There are three takeaways from that discussion that I think are helpful for anyone thinking about large-scale education reform.
1. Recognize the changing environment
My fellow panelist Brian Kibby, President of McGraw-Hill Higher Education, told the story of meeting with a university president in 2011. With 20 years in the education and textbook business, Brian has had a lot of these meetings and was used to a certain customer-vendor dynamic. What stood out to Brian about this meeting was the emphasis this university president was putting on her problems with student success. Moreover, she was looking very explicitly for new ways to work with companies like McGraw-Hill to truly partner to address her problems.
The story highlights what many of us in higher education are experiencing. The challenges faced by students reflected in graduation rates (which average 53 percent nationwide and are much worse for first generation college students) and career outcomes (with 50 percent of recent graduates unemployed or underemployed) are driving a new environment for innovative solutions at all types of higher education institutions.
The university president Kibby mentioned provides a good model for all institutional leaders. Invite the commercial partners in and challenge them to provide real solutions. And for private companies, be prepared to provide something different than your traditional products and services or be relegated to the "vendor" category while others partner successfully.
2. Synchronize your goals
It is often said that good partnerships require the parties to have "shared goals." In his panel comments, Mark David Milliron, Chancellor of Western Governor's University-Texas, introduced an important refinement to that idea when it comes to public private partnerships. Mark encouraged all of us to recognize that it is very hard for public and private institutions to truly have "shared goals," and that instead we should make sure we have a strong emphasis on "synchronized goals."
Those working in successful partnerships will recognize the two key aspects of synchronized goals. The first aspect is the ability to understand the goals of the other party and the "language" used to articulate those goals. Language can be a tricky thing across public and private conversations, and listening and digesting will help each party to understand how their goals are complementary.
The second and more difficult part of synchronizing goals is the ongoing process of assessing the partnership's performance and adjusting the strategies to make sure that both groups still feel on track towards success. Mark and Brian both cited this ongoing tuning as a key element of success for the unique course materials partnership between McGraw Hill and WGU.
3. Make it core
When asked to describe the difference between a "vendor" and "partner" relationship with a commercial provider, John Hayek, Associate Vice Chancellor and Chief of Staff for Academic Affairs, University of Texas System, answered very succinctly that real partnerships are created when a university decides to make something "core."
In choosing partners, business development professionals often look for strong, public commitment to the success of a partnership -- the proverbial skin in the game. For public education institutions, this type of commitment comes when a partner's product or service is integrated into the teaching mission of the university, making it core to the institution's success.
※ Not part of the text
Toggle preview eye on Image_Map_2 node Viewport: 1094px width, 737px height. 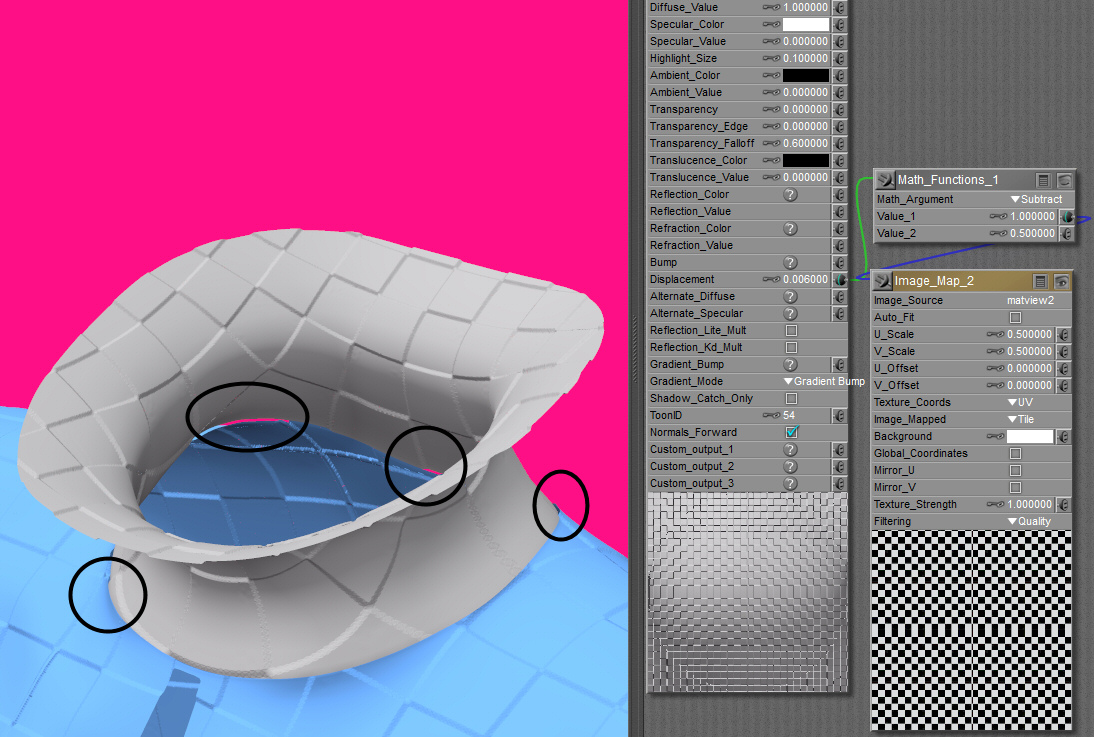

Private companies engaged in this kind of partnership with public institutions will benefit substantially from the broad commitment and engagement from their partners, but they will need to be prepared for what it takes. At MyEdu we meet with students, faculty, advisors, administrators, and career service office professionals from the various University of Texas campuses everyday as part of our partnership with the UT System. That level of engagement is a large investment for a small company, but it is the only way for us to both listen and share what we need to be successful with a core initiative.
In the United States we have built the greatest higher education system in the world as the result of great educators, strong cultural value placed on education, and continuous innovation. We've been able to build this system, in part, because these qualities are not relegated to one sector or another. But rather, all of us in the higher education ecosystem have something to contribute to the overall landscape, and our continued success will depend our ability to work together across both public and private institutions to achieve great results for our students and our society as a whole.